Wolf Awareness Week in Wyo.: State Ready to Take Management Reins

JACKSON, Wyo. – Learning how to howl like a wolf and how to identify wolf tracks are examples of educational events for National Wolf Awareness Week, taking place this week. In Wyoming, the state is on the cusp of finally taking over management of grey wolves.

John Spahr with the Sierra Club Resilient Habitats Campaign in Wyoming says while his group would like to see wolves remain a protected species, he sees that change is coming – and thinks the state could improve its management plan. Under the plan, wolves could be killed by any method in predator zones, and licenses would be required to take wolves in trophy-game zones, which are mostly swaths of land around national parks.

Spahr calls it so unbalanced that wolves would be at risk of returning to the Endangered Species List.

“Right now, it’s like 12 percent of the state is trophy game, 88 percent is predator. If we could get some more for trophy game and give these wolves a little more area to spread out in, that’d be a lot better.”

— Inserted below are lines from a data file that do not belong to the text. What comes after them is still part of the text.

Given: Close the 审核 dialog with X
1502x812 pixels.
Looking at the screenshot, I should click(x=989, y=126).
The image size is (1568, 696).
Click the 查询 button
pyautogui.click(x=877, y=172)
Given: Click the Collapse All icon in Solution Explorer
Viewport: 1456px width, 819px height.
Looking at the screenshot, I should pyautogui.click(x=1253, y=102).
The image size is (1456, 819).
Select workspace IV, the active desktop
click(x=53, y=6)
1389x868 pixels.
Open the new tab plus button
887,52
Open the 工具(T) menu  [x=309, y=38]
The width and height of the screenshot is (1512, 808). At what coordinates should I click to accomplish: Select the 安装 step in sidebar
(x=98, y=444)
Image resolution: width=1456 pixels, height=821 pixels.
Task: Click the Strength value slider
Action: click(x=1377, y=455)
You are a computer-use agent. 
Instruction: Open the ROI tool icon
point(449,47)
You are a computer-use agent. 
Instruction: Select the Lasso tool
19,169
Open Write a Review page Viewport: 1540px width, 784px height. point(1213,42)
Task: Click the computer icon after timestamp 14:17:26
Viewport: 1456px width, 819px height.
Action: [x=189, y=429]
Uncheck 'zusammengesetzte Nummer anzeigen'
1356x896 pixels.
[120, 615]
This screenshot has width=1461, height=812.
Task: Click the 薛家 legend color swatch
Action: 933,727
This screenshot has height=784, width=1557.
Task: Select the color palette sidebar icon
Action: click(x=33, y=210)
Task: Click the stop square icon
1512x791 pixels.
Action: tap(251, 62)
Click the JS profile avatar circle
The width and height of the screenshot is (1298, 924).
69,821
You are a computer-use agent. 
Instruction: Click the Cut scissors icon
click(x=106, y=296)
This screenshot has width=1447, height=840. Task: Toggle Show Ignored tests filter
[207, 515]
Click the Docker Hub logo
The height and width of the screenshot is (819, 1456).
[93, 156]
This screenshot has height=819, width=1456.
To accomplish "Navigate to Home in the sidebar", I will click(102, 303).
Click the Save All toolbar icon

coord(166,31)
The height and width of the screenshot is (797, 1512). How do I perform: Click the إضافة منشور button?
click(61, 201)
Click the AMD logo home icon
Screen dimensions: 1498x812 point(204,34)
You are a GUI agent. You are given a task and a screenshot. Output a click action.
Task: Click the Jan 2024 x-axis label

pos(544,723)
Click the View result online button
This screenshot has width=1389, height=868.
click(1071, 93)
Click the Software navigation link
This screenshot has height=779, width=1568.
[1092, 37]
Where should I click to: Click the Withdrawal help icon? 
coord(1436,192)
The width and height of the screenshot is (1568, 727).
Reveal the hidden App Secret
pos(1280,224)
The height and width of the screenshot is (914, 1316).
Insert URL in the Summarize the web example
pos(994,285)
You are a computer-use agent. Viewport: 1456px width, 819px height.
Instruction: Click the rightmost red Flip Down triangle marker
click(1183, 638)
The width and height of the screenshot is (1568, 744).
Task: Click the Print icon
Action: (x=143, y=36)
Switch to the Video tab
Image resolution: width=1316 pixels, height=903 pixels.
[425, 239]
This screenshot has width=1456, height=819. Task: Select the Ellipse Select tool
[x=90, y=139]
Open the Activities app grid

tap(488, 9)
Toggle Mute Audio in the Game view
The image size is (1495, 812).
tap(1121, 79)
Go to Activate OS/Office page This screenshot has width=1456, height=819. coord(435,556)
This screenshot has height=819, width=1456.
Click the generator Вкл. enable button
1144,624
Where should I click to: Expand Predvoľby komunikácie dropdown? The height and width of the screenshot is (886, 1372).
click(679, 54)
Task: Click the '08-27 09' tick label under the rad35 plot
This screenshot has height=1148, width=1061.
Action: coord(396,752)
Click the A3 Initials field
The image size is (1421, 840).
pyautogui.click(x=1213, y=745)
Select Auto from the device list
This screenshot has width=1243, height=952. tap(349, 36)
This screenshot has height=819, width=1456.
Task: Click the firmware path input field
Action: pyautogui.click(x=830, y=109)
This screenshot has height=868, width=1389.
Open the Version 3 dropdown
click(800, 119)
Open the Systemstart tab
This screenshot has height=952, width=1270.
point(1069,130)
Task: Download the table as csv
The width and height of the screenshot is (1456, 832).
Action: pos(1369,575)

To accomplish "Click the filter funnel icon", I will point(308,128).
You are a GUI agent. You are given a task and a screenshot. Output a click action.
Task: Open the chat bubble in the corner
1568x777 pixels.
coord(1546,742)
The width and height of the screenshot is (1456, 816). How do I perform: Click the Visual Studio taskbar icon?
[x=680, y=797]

The U.S. Fish and Wildlife Service endorsed the state’s wolf management plan earlier this month, and the legislature will finalize it early next year. The idea is to preserve 15 breeding wolf pairs, mostly in and around national parks.

Spahr says changes could still be made in the plan, and more than wolves would benefit with an expanded trophy game zone.

“If livestock depredation takes place inside a trophy game zone, the rancher gets compensated. If it’s in a predator status zone, they don’t get compensated.”